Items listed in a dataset
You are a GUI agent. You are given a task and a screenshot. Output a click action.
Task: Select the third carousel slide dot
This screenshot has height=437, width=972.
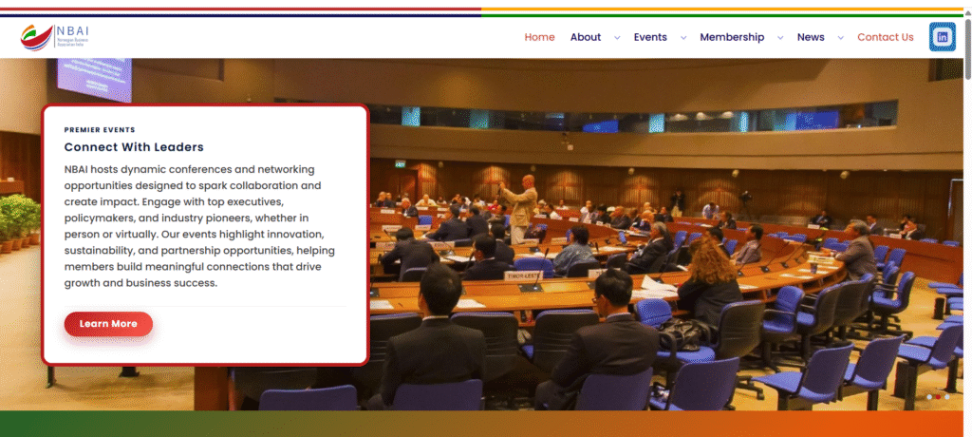[947, 396]
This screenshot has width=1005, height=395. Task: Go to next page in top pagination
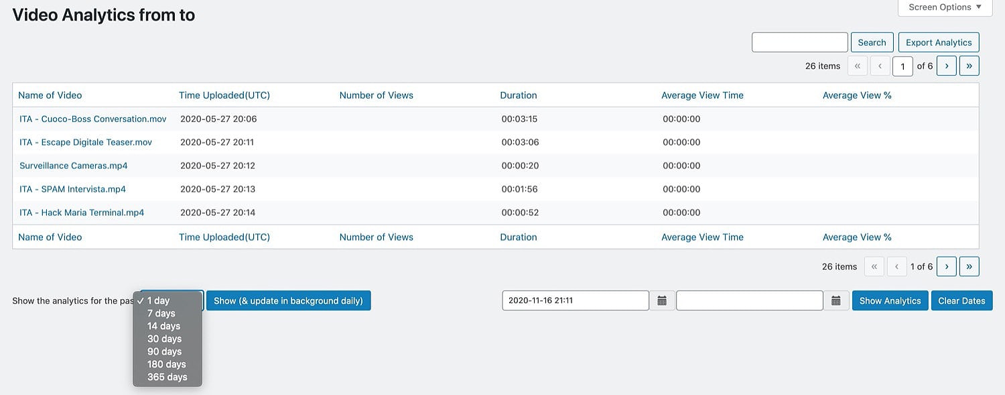point(946,66)
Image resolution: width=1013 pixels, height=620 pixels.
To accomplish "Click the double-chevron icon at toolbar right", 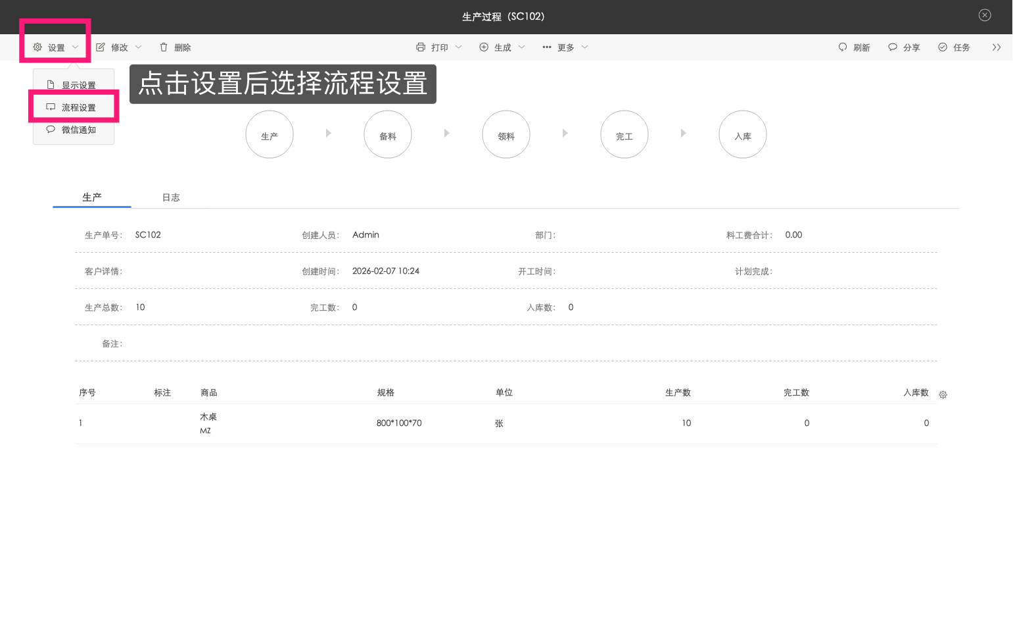I will pyautogui.click(x=997, y=47).
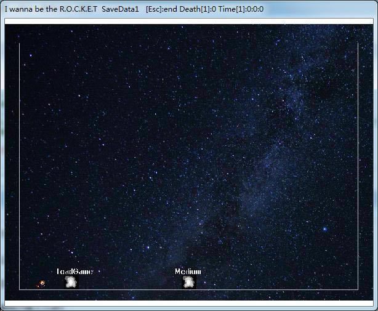The width and height of the screenshot is (378, 311).
Task: Click the "I wanna be the R.O.C.K.E.T" window title
Action: pyautogui.click(x=50, y=9)
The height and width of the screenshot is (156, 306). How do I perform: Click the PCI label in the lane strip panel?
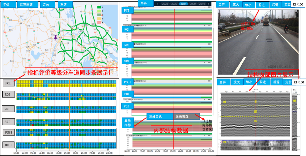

Task statement> Print, exactly, each line above from the one with "This screenshot has height=437, width=972." to the one with "Image resolution: width=1013", end lines included. Leave pictures out of it.

Solution for this task>
This screenshot has height=437, width=972.
[947, 396]
This screenshot has width=1005, height=395. Task: Go to next page in top pagination
point(946,66)
Image resolution: width=1013 pixels, height=620 pixels.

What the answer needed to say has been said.